Gibson et al. (2019) identified the top three phyla of the microbiome in both ex-situ and wild black rhinoceroses as Firmicutes (51.5% in the wild vs. 48% in ex-situ), followed by Bacteroidetes (17.6% in the wild vs. 42.4% in ex-situ) and Proteobacteria (23.8% in the wild). The data reported in this study, with the top three bacterial phyla being Firmicutes (80.1%), Bacteroidetes (14.0%), and Proteobacteria (2.28%) (Figure 8), align closely with the findings from the ex-situ rhinoceroses; however, our values for Firmicutes are significantly higher, while those for Proteobacteria and Bacteroidetes are notably lower. Additionally, Roth et al. (2019) found that Firmicutes (51–66.3%) and Bacteroidetes (23.4–39.8%) were the most prominent phyla in the rhinoceros microbiome. In their study, the IOD-susceptible species (black and Sumatran rhinoceroses) demonstrated a much higher mean log ratio of Firmicutes to Bacteroidetes compared to the non-susceptible species (white and greater one-horned rhinoceroses). Antwis et al. (2019) also confirmed that Firmicutes were among the two most abundant phyla, followed by Bacteroidetes. This finding was echoed by van der Meijs et al. (2024), which reported that Firmicutes (46.8 ± 7.37%) were the most abundant, followed by Bacteroidetes (26.9 ± 5.14%) across all rhinoceros species (black, white, and greater one-horned). In contrast to the results of the present and other studies, Cersosimo et al. (2022) reported a higher level of Bacteroidetes compared to Firmicutes (49.2% vs. 26.2%) in ex-situ black rhinoceroses. They concluded that this difference between wild and ex-situ black rhinoceroses could be attributed to variations in diet composition.
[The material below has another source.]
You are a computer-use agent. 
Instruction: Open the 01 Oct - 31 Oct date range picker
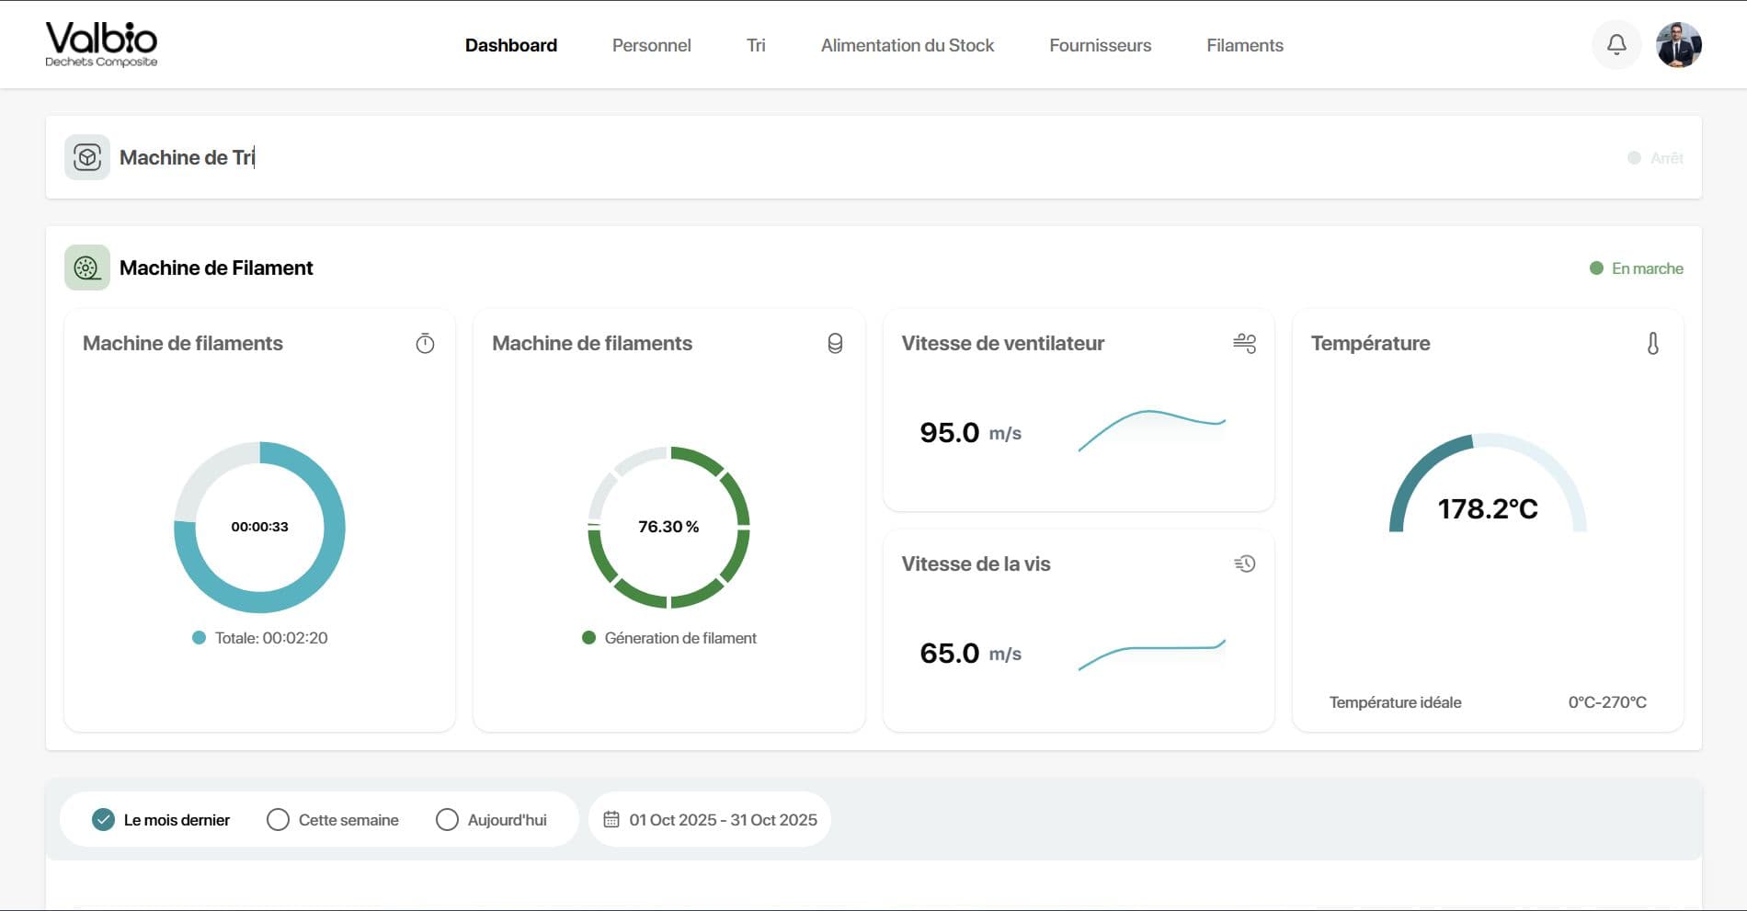tap(723, 819)
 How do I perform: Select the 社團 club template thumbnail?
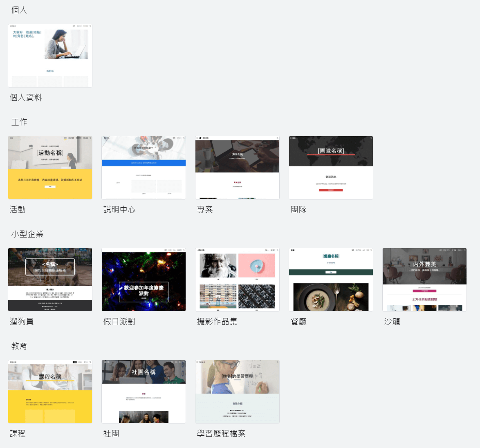click(x=144, y=392)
Figure 8. Significant abundance of plant species (matK, FDR <0.05) between rhinoceros with low TS% (<63.8%) or high TS% (>63.8%). The threshold of 63.8% was taken from the median TS% of the population under study. The significant abundances are visualized as a Volcanoplot. Orange dot represents significant abundance, and green dot represents both significant and fold changed >2 plant species concerning TS class.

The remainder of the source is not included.